The Aglio Bianco Polesano PDO refers to dried garlic belonging to the Allium sativum L. species, Avorio variety, deriving from the local Bianco Polesano ecotype.
The production area of Aglio Bianco Polesano PDO is within 29 municipalities in the Province of Rovigo, in the Veneto region.
Annual crop rotation is practiced and the garlic cannot be replanted in the same soil for an interval of 3 years. Sowing can be carried out manually or mechanically between October 1st and December 31st. The start of the harvest is decided by the producer, who assesses the level of ripeness of the bulb. Harvesting can be carried out manually or mechanically, with either a clean cut of the stalk, which is completely removed from the root, or by leaving just the apical bud. The bulbs are then dried naturally or with heated ventilation systems. During packaging, the bulbs are hand-woven together with their stalks and bound with string, raffia or other suitable materials.
Appearance and Flavour
Aglio Bianco Polesano PDO has a regular roundish shape with a slightly flat base; it is bright white in colour, without any coloured streaks. The bulbs are perfectly adjacent to each other and form a compact structure. The aroma is unique, less pungent and more persistent than other varieties, with pleasant hints of freshly cut grass and a sweet fruity aroma.
The presence of garlic in the Polesine area dates back to the Romans, who substantially changed the hydro-geologic conformation of the area thanks to the reclamation and recovery of agricultural land. The garlic crop was one of the most widely spread at that time, so much so, that Vergil mentioned it in the Georgics. Later, in the Middle Ages, Bocchi wrote in the Annali Pollicinensi that the inhabitants of Rovigo were forced to cultivate l’alio loco bono (good local garlic) on their plots of land.

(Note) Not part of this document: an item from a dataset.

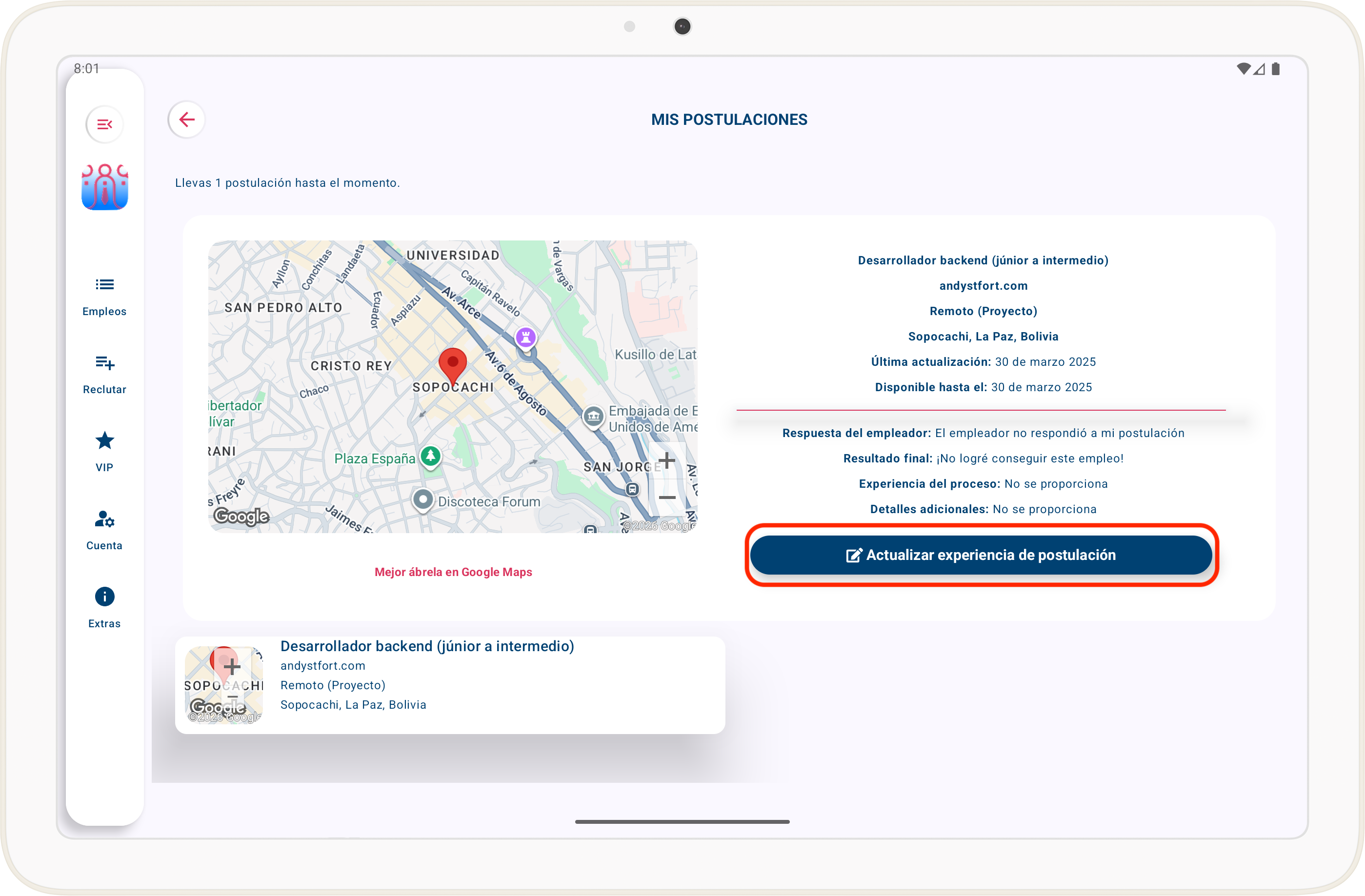Click Google logo on large map
This screenshot has width=1365, height=896.
(241, 516)
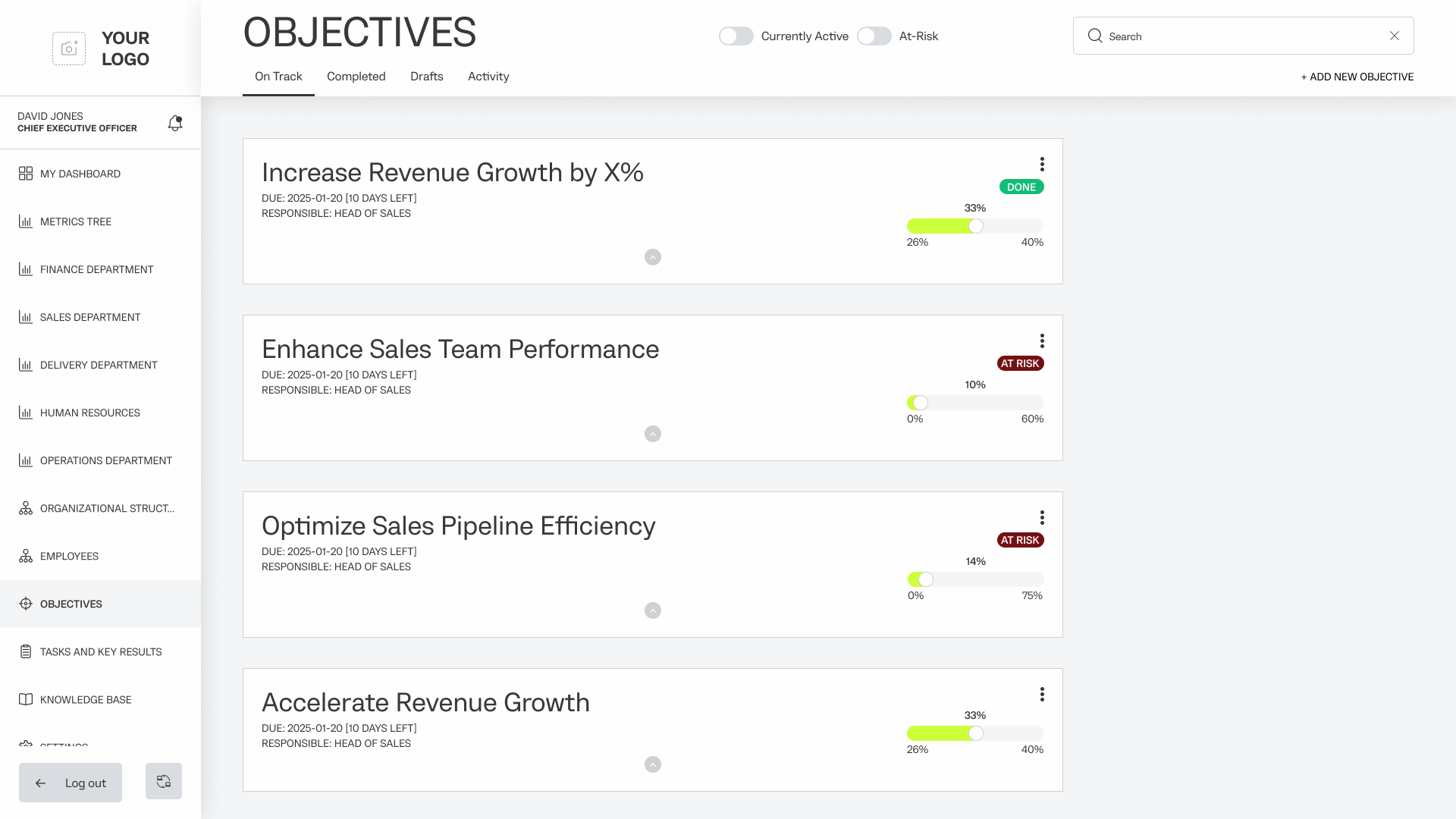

In the XVI century, books from the Accademia dei Concordi Rovigo mention garlic production as a particularly important activity in the area. In the mid XX century, garlic was already considered an industrial cultivation, so much so, that it earned the name “white gold of Polesine” for its commercial importance.
Aglio Bianco Polesano PDO must be kept in a cool, dry and airy place, and is best left with its tassels. When eaten fresh, its organoleptic characteristics and beneficial properties remain unaltered. When cooked, it is an ideal ingredient for enhancing the flavour of many dishes: from simple spaghetti with garlic, oil and chili, to more elaborated dishes such as soups, sauces or stews.
The product is marketed as Aglio Bianco Polesano PDO. It is put on the market between July 10th and July 9th of the year following the harvest. It is sold in baskets (3-5 bulbs) or bunches with a varying amount of bulbs, weighing 0,5 and 2 kg; braids (5-22 bulbs) and large braids (30-40 bulbs), bunches (20-40 bulbs) and large bunches (70-120 bulbs), with a total weight ranging from 0.35 to 20 kg; 50 to 1000 g packets are also available, as well as 1 to 20 kg bags containing a variable amount of bulbs. Wood or plastic cartons or other suitable materials are used for packaging. The commercial categories are: Extra (minimum size 30 mm) and First (minimum size 45 mm).
Aglio Bianco Polesano PDO is characterised by its particular aroma, which is given to the combination of volatile sulphur compounds and aromatic substances present in the bulb.